#### Work to complete:
Reproduce every line of this listing verbatim, keeping the order and wording unchanged.

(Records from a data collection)
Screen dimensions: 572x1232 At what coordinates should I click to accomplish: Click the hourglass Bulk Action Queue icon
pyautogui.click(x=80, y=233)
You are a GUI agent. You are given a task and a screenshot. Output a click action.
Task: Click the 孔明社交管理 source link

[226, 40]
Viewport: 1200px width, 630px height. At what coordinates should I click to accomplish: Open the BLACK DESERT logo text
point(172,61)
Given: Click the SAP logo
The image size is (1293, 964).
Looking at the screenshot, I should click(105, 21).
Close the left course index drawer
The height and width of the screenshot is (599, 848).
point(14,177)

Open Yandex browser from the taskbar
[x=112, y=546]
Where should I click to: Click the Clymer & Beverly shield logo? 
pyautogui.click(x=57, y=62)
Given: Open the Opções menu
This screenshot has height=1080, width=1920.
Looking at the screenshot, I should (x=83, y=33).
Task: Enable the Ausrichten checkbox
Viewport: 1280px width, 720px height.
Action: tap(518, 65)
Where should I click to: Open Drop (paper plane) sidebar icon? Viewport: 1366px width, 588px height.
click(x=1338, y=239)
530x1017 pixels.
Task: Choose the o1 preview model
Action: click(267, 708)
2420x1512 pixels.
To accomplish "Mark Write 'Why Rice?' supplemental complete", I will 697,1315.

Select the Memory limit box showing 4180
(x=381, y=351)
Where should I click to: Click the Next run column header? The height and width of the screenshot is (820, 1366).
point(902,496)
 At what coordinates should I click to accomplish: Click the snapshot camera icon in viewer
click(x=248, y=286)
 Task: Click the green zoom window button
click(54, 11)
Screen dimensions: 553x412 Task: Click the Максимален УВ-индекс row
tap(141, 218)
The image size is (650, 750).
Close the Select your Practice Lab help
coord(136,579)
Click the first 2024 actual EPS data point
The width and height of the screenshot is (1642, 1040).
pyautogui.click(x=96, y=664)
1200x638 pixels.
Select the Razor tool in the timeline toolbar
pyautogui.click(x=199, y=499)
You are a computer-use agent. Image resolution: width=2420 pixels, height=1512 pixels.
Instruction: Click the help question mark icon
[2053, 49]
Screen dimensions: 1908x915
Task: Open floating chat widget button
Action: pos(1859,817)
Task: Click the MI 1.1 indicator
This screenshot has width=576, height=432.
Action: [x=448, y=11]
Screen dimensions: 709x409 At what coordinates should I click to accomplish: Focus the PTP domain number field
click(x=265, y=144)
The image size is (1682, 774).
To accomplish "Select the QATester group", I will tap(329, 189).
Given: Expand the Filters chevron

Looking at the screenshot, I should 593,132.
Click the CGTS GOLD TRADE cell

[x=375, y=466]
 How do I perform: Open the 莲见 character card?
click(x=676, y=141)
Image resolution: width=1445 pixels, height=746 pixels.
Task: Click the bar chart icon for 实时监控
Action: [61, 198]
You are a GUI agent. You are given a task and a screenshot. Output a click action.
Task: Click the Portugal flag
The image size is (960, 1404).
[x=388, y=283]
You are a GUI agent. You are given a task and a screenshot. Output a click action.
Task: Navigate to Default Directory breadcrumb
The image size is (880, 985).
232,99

#### The result:
Screen dimensions: 572x1232 At what coordinates should I click to accomplish: Click the hourglass Bulk Action Queue icon
pyautogui.click(x=80, y=233)
You are a GUI agent. You are given a task and a screenshot. Output a click action.
Task: Click the 孔明社交管理 source link

[226, 40]
Viewport: 1200px width, 630px height. At what coordinates should I click to accomplish: Open the BLACK DESERT logo text
point(172,61)
Given: Click the SAP logo
The image size is (1293, 964).
Looking at the screenshot, I should click(105, 21).
Close the left course index drawer
The height and width of the screenshot is (599, 848).
point(14,177)

Open Yandex browser from the taskbar
[x=112, y=546]
Where should I click to: Click the Clymer & Beverly shield logo? 
pyautogui.click(x=57, y=62)
Given: Open the Opções menu
This screenshot has height=1080, width=1920.
Looking at the screenshot, I should (x=83, y=33).
Task: Enable the Ausrichten checkbox
Viewport: 1280px width, 720px height.
Action: tap(518, 65)
Where should I click to: Open Drop (paper plane) sidebar icon? Viewport: 1366px width, 588px height.
click(x=1338, y=239)
530x1017 pixels.
Task: Choose the o1 preview model
Action: click(267, 708)
2420x1512 pixels.
To accomplish "Mark Write 'Why Rice?' supplemental complete", I will 697,1315.

Select the Memory limit box showing 4180
(x=381, y=351)
Where should I click to: Click the Next run column header? The height and width of the screenshot is (820, 1366).
point(902,496)
 At what coordinates should I click to accomplish: Click the snapshot camera icon in viewer
click(x=248, y=286)
 Task: Click the green zoom window button
click(54, 11)
Screen dimensions: 553x412 Task: Click the Максимален УВ-индекс row
tap(141, 218)
The image size is (650, 750).
Close the Select your Practice Lab help
coord(136,579)
Click the first 2024 actual EPS data point
The width and height of the screenshot is (1642, 1040).
pyautogui.click(x=96, y=664)
1200x638 pixels.
Select the Razor tool in the timeline toolbar
pyautogui.click(x=199, y=499)
You are a computer-use agent. Image resolution: width=2420 pixels, height=1512 pixels.
Instruction: Click the help question mark icon
[2053, 49]
Screen dimensions: 1908x915
Task: Open floating chat widget button
Action: pos(1859,817)
Task: Click the MI 1.1 indicator
This screenshot has width=576, height=432.
Action: [x=448, y=11]
Screen dimensions: 709x409 At what coordinates should I click to accomplish: Focus the PTP domain number field
click(x=265, y=144)
The image size is (1682, 774).
To accomplish "Select the QATester group", I will tap(329, 189).
Given: Expand the Filters chevron

Looking at the screenshot, I should 593,132.
Click the CGTS GOLD TRADE cell

[x=375, y=466]
 How do I perform: Open the 莲见 character card?
click(x=676, y=141)
Image resolution: width=1445 pixels, height=746 pixels.
Task: Click the bar chart icon for 实时监控
Action: [61, 198]
You are a GUI agent. You are given a task and a screenshot. Output a click action.
Task: Click the Portugal flag
The image size is (960, 1404).
[x=388, y=283]
You are a GUI agent. You are given a task and a screenshot. Output a click action.
Task: Navigate to Default Directory breadcrumb
The image size is (880, 985).
232,99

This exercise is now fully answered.